With the annual Gunnedah Gallop run and won for another year, it is interesting to look back on its origins 45 years ago, when 230 runners faced the starter and first across the line was Ron Smith, a Sydney local government clerk, who covered the 8km course in 27 minutes 57 seconds. 

In second place was Michael Siford (28.10), of Fairfield, followed by Peter Standen (29.00), of Coonabarabran.

The first Gunnedah runner home was St Joseph’s Catholic Church priest, Fr John Curran, who was fifth overall, in 29.45 with two Sisters of Mercy, Sr Leslie Saunders and Sr Monica Horan, also lining up for a tilt at the course.

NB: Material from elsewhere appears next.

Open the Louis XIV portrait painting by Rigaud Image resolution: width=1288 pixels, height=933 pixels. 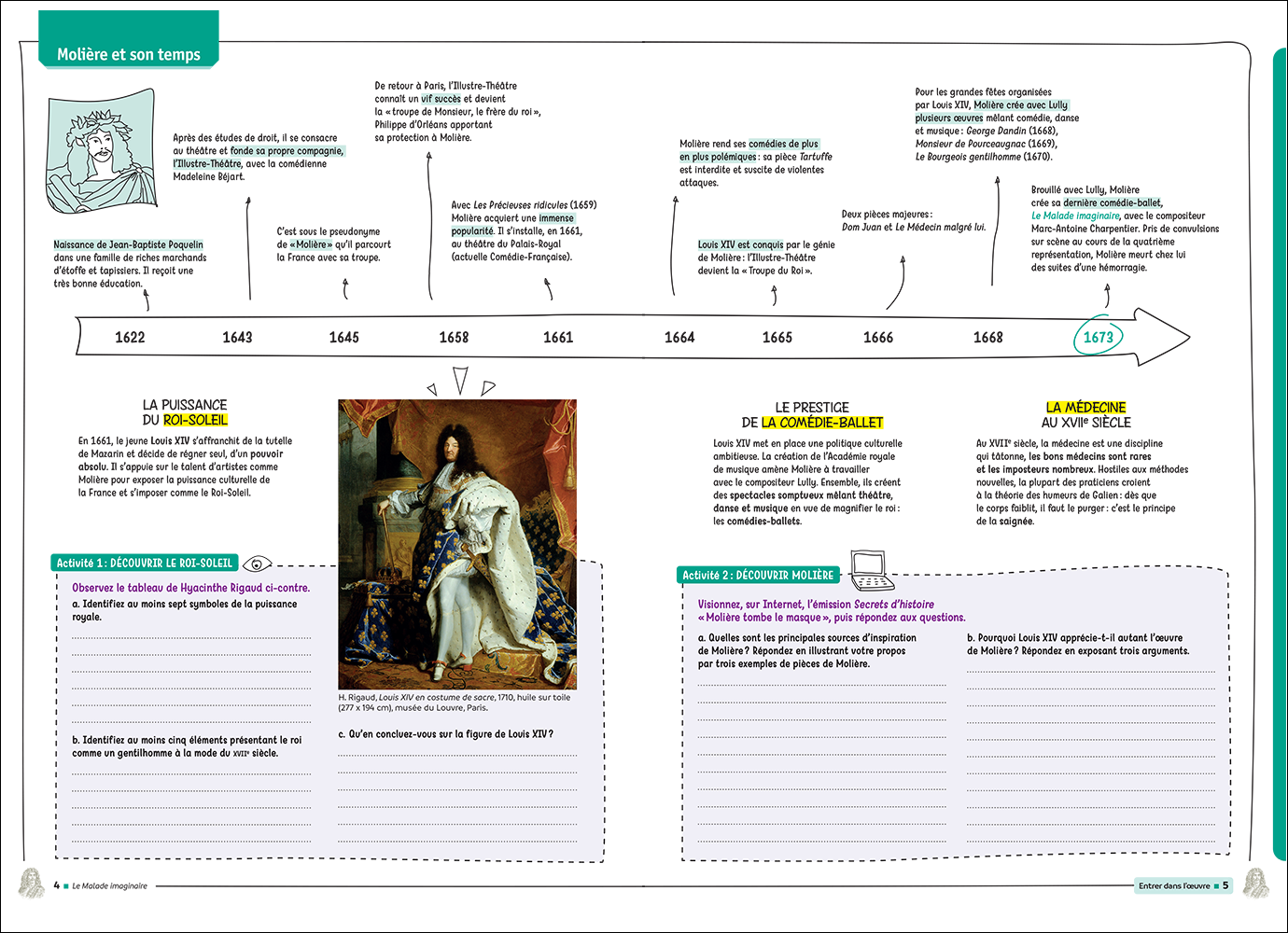[x=457, y=544]
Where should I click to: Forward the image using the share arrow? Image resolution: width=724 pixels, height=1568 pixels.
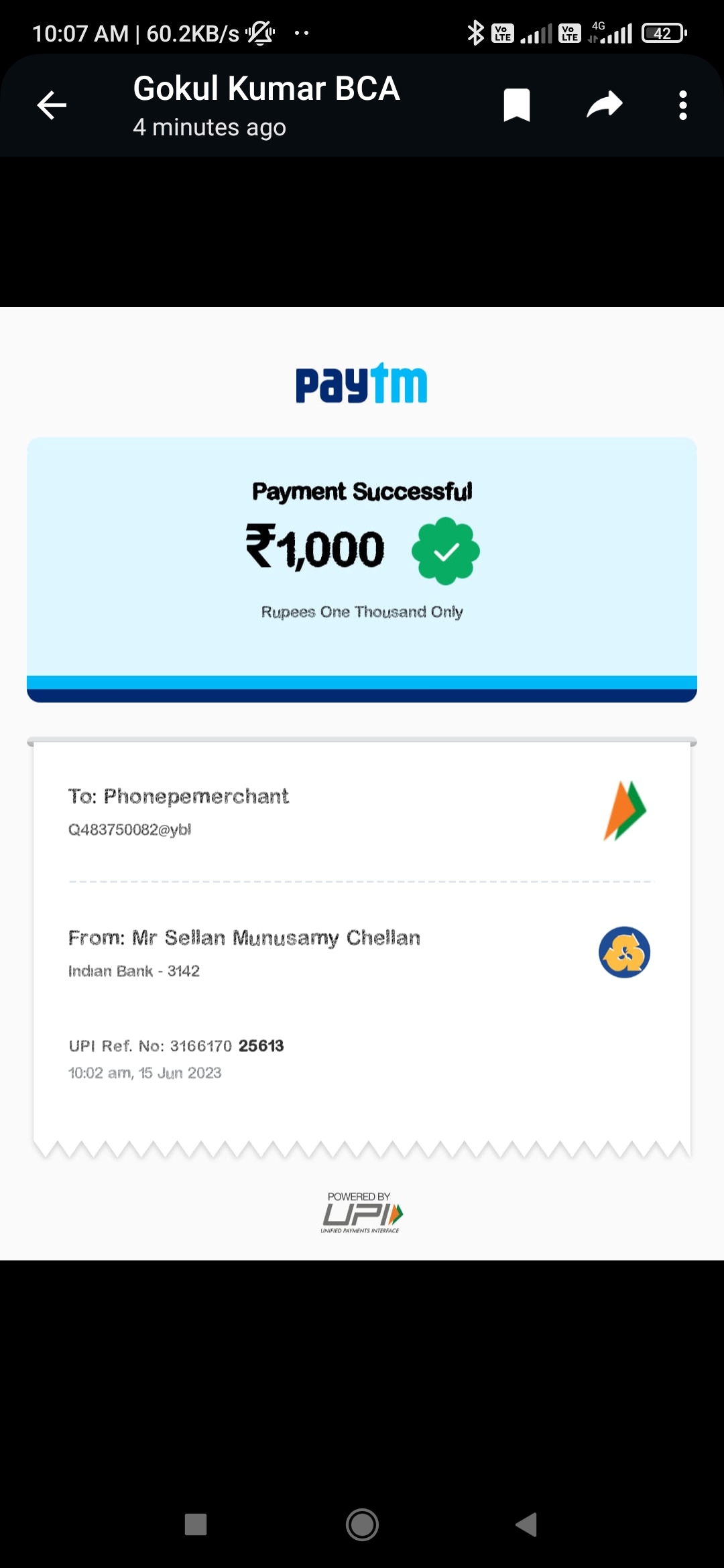(x=605, y=105)
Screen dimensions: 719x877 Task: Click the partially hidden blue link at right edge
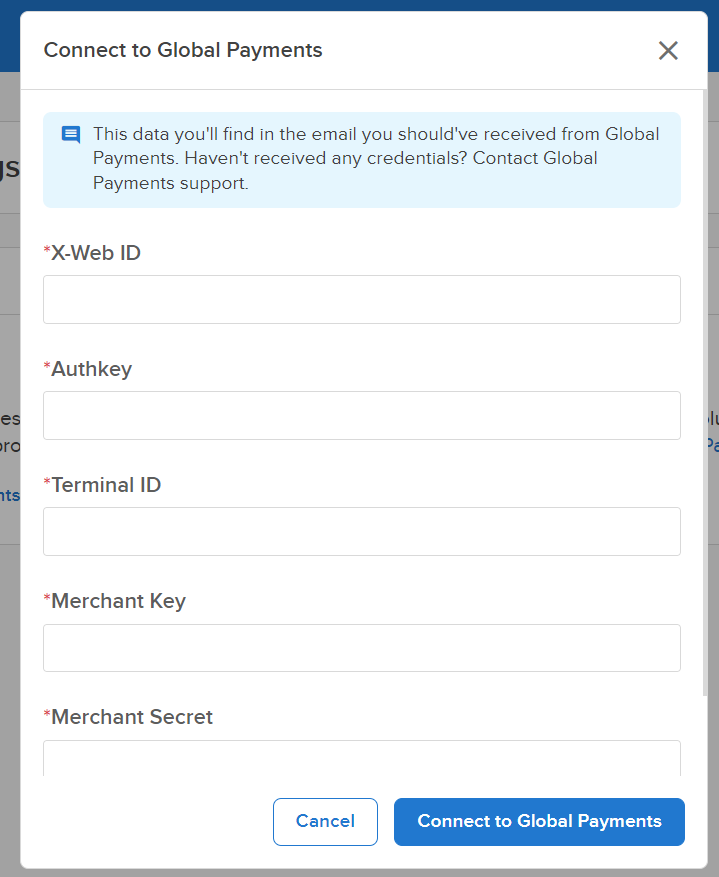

Front and centre at the start was former Olympic Games fencing competitor, Paul Rizzuto, who appeared dressed as Mercury. 

The local dentist was playing the role of Mercury (the god of speed) in the Musical and Dramatic Society show, Orpheus In The Underworld, and the Gallop was a good opportunity to publicise the presentation.

Gunnedah joined the fun and fitness revolution with the staging of the first Gunnedah Gallop in 1977.

The inaugural event and many  others in the years to follow event were organised and run by the Gunnedah Apex Club, which has since folded, with Rotary taking over after a two-year hiatus due to COVID.

The second year (1978) drew a field of 350 runners, the largest ever, and was won by Tony Burns (Sydney).

The first Gunnedah runner to win the Gallop was John Hickey in 1990, followed by Baden Reynolds in 1993 and Matt Rizzuto in 1995. John Hickey’s wife, Donna, won the women’s section in 1995 and 1996.

Fastest time for the event was set in 1994 when John Wall, of Maroubra, completed the course in 24 minutes and 12 seconds.